● AIM OF THE EXERCISE
Rewrite the listing below with "GUI agent" swapped for "screen agent" everywhere it appears, leaving everything else the same.

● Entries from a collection
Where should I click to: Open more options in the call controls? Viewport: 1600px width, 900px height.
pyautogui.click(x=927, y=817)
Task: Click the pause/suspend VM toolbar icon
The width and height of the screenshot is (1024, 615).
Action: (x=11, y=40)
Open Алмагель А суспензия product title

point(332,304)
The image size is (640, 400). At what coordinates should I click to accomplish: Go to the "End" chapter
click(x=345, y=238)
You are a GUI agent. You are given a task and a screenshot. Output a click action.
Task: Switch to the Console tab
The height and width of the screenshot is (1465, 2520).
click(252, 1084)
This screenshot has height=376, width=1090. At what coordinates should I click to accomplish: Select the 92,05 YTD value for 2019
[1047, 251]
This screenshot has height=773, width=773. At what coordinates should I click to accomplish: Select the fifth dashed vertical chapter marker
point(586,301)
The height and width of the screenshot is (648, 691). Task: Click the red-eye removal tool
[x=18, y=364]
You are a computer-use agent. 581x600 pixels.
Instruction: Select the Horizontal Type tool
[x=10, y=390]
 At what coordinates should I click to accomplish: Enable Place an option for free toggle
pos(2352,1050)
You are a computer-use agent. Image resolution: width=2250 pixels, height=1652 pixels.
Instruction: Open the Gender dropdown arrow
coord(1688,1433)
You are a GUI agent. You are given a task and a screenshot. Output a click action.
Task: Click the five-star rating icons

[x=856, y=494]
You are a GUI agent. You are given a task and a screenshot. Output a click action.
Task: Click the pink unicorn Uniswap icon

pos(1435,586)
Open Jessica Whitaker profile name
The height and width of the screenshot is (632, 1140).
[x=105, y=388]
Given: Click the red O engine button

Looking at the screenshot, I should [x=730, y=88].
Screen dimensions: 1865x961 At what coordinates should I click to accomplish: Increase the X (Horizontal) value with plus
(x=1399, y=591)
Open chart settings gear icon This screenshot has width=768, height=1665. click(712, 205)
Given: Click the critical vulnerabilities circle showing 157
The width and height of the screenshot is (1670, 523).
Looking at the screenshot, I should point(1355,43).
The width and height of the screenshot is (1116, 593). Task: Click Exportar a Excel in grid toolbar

● RESPONSE
Where should I click to: Open more options in the call controls? Viewport: 1600px width, 900px height.
pyautogui.click(x=927, y=817)
Task: Click the pause/suspend VM toolbar icon
The width and height of the screenshot is (1024, 615).
Action: (x=11, y=40)
Open Алмагель А суспензия product title

point(332,304)
The image size is (640, 400). At what coordinates should I click to accomplish: Go to the "End" chapter
click(x=345, y=238)
You are a screen agent. You are given a task and a screenshot. Output a click action.
Task: Switch to the Console tab
The height and width of the screenshot is (1465, 2520).
click(252, 1084)
This screenshot has height=376, width=1090. At what coordinates should I click to accomplish: Select the 92,05 YTD value for 2019
[1047, 251]
This screenshot has height=773, width=773. At what coordinates should I click to accomplish: Select the fifth dashed vertical chapter marker
point(586,301)
The height and width of the screenshot is (648, 691). Task: Click the red-eye removal tool
[x=18, y=364]
You are a computer-use agent. 581x600 pixels.
Instruction: Select the Horizontal Type tool
[x=10, y=390]
 At what coordinates should I click to accomplish: Enable Place an option for free toggle
pos(2352,1050)
You are a computer-use agent. Image resolution: width=2250 pixels, height=1652 pixels.
Instruction: Open the Gender dropdown arrow
coord(1688,1433)
You are a screen agent. You are given a task and a screenshot. Output a click action.
Task: Click the five-star rating icons

[x=856, y=494]
You are a screen agent. You are given a task and a screenshot. Output a click action.
Task: Click the pink unicorn Uniswap icon

pos(1435,586)
Open Jessica Whitaker profile name
The height and width of the screenshot is (632, 1140).
[x=105, y=388]
Given: Click the red O engine button

Looking at the screenshot, I should [x=730, y=88].
Screen dimensions: 1865x961 At what coordinates should I click to accomplish: Increase the X (Horizontal) value with plus
(x=1399, y=591)
Open chart settings gear icon This screenshot has width=768, height=1665. click(712, 205)
Given: Click the critical vulnerabilities circle showing 157
The width and height of the screenshot is (1670, 523).
Looking at the screenshot, I should point(1355,43).
The width and height of the screenshot is (1116, 593). Task: Click Exportar a Excel in grid toolbar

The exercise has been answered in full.